Assigned task: Your task is to copy each line of the records that includes the string "named".

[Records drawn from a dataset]

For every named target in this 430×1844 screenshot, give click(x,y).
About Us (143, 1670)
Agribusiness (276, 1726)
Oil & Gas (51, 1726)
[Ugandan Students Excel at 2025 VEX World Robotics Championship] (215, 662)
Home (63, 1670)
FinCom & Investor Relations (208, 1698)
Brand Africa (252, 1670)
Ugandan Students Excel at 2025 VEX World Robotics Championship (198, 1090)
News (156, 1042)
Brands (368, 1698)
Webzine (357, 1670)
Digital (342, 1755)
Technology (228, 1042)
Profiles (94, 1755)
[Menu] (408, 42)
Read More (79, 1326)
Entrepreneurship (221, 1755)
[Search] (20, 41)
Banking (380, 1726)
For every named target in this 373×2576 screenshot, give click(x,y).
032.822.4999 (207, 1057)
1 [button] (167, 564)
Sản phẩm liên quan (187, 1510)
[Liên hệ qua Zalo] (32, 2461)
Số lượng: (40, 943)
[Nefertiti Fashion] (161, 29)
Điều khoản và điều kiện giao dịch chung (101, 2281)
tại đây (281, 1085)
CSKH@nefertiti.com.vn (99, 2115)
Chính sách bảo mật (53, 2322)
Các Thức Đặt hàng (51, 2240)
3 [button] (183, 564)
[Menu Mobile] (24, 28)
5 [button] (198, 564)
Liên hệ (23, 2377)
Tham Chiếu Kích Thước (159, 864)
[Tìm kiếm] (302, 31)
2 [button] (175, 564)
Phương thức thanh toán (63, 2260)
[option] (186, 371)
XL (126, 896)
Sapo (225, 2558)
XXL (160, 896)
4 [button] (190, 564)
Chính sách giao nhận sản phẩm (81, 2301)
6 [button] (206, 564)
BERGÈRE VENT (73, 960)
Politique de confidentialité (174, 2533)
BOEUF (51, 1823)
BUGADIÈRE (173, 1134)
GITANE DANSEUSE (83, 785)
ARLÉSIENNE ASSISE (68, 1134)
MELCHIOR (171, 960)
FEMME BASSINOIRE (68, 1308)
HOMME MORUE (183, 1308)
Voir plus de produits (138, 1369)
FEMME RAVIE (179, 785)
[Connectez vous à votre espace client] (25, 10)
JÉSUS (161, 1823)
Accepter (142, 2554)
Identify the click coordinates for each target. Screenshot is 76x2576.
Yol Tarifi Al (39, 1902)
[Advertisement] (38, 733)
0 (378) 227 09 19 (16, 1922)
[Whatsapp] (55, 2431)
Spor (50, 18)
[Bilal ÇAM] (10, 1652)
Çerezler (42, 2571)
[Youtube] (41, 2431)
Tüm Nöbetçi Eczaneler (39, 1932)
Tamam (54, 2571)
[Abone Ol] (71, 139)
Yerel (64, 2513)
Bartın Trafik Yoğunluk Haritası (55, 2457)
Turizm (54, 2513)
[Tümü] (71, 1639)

Answer box:
For every named target in this 430×1844 screenshot, give click(x,y).
For every named target in this 373×2576 screenshot, give click(x,y).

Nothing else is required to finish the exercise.